03/07/2015 - 11:08
Quase 10 milhões de gregos devem votar no domingo, 5 de julho, no primeiro referendo no país em 41 anos, desde que a nação optou pela abolição da monarquia em 1974, ao fim da ditadura militar.
O QUE SERÁ VOTADO NO DOMINGO
Os eleitores devem votar “Sim” ou “Não” às condições que os credores (Comissão Europeia, BCE e FMI) apresentaram na semana passada para continuar financiando o país.
A pergunta exata é: “Deve ser aceito o plano de acordo apresentado pela Comissão Europeia, o Banco Central Europeu e o Fundo Monetário Internacional no Eurogrupo de 25 de junho de 2015 e composto de duas partes, que integram a proposta conjunta? O primeiro documento tem como título ‘Reforms for the completion of the Current Program and Beyond’ (Reformas para a realização do programa atual e além) e o segundo ‘Preliminary Debt sustainability analysis’ (Análise Preliminar da Sustentabilidade da Dívida)”.
Na cédula de votação, o ‘Não’, defendido pelo governo, aparece acima do ‘Sim’.
APOIO AO “NÃO” OU AO “SIM”
Os dois parceiros da coalizão de governo, o partido de esquerda Syriza e o de direita a favor da soberania ANEL, defendem o ‘Não’ para acabar com cinco anos de austeridade e negociar “em melhores termos” com os credores.
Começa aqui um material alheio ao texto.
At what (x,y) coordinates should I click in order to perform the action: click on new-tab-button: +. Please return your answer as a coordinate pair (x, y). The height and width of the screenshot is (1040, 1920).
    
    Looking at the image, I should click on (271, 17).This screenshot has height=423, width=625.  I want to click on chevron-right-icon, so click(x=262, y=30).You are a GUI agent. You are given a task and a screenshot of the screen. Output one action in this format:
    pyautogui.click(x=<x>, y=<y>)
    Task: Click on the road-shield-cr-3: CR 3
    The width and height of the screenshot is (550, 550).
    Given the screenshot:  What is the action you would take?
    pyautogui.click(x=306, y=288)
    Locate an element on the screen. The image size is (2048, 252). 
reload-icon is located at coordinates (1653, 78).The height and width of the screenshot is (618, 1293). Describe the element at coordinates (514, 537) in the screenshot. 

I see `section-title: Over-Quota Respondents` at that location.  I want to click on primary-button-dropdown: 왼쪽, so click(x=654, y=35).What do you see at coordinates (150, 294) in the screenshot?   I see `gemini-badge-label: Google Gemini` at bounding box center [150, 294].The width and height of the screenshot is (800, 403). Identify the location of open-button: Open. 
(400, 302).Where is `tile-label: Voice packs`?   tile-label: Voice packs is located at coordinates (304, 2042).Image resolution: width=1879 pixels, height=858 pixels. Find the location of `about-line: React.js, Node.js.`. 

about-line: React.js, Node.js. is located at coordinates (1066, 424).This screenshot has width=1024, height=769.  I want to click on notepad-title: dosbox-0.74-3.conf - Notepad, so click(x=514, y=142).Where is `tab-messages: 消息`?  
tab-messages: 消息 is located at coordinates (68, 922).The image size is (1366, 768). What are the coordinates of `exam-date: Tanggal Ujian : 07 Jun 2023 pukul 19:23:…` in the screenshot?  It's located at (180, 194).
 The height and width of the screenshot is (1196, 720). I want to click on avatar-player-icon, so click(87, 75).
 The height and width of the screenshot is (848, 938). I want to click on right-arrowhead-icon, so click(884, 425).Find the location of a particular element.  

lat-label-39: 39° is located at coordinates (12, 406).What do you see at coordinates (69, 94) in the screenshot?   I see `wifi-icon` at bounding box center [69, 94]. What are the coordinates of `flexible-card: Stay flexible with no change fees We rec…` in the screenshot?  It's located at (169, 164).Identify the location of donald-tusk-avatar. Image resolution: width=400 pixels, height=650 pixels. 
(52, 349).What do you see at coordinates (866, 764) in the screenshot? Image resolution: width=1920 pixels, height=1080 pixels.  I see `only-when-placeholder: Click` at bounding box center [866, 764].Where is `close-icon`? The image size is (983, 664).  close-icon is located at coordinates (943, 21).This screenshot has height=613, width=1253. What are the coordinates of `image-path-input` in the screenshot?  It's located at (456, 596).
Os neonazistas do Amanhecer Dourado apoiaram no Parlamento a convocação do referendo e defendem o ‘Não’.
Também favoráveis ao ‘Não’ estão vários grupos de extrema-esquerda sem representação no Parlamento, como o Antarsya.
A favor do ‘Sim’ estão os opositores Nova Democracia (centro-direita), Pasok (centro-esquerda) e To Potami (centro), que consideram o referendo um plebiscito sobre a permanência no euro.
O Partido Comunista faz campanha pelo voto nulo.
CIRCUNSTÂNCIAS EXCEPCIONAIS
O referendo acontecerá em circunstâncias econômicas excepcionais. Desde segunda-feira passada e até 6 de julho, o país está sob um rígido controle de capitais. Os correntistas podem sacar nos caixas eletrônicos o máximo de 60 euros por dia.
Na terça-feira expirou o programa europeu de assistência financeira à Grécia e no mesmo dia o país entrou em default com o FMI, ao não conseguir efetuar um pagamento de 1,55 bilhão de euros.
QUEM PODE VOTAR
No domingo estarão abertos 19.159 locais de votação e 9.855.029 eleitores estão registrados.
Os cidadãos de outros países da União Europeia não têm direito de voto no referendo.
Como o referendo foi organizado em apenas uma semana, é pouco provável que os gregos que moram no exterior (um milhão) consigam votar.
QUANTO CUSTA O REFERENDO?
O ministério do Interior avalia o custo de organização em, no máximo 25 milhões de euros, metade do que foi utilizado nas eleições de 25 de janeiro que levaram o Syriza ao poder.
CORRIDA CONTRA O TEMPO
O referendo foi organizado em apenas uma semana, já que foi anunciado na sexta-feira à noite pelo primeiro-ministro Alexis Tsipras e aprovado pelo Parlamento no sábado.
ANÚNCIO DO RESULTADO
A votação acontecerá das 7H00 (1H00 de Brasília) às 19H00 (13H00 de Brasília).
Os primeiros resultados devem ser anunciados às 21H00 (15H00 de Brasília) e indicar o possível resultado global. A rapidez do anúncio do resultado dependerá da margem de diferença entre as opções.
FACILIDADES DE TRÂNSITO
Para facilitar a participação no domingo, os pedágios serão gratuitos e as passagens de trem, voos domésticos e ônibus interurbanos terão preços reduzidos. No entanto, os gregos fora de seu município de votação não poderão participar no referendo.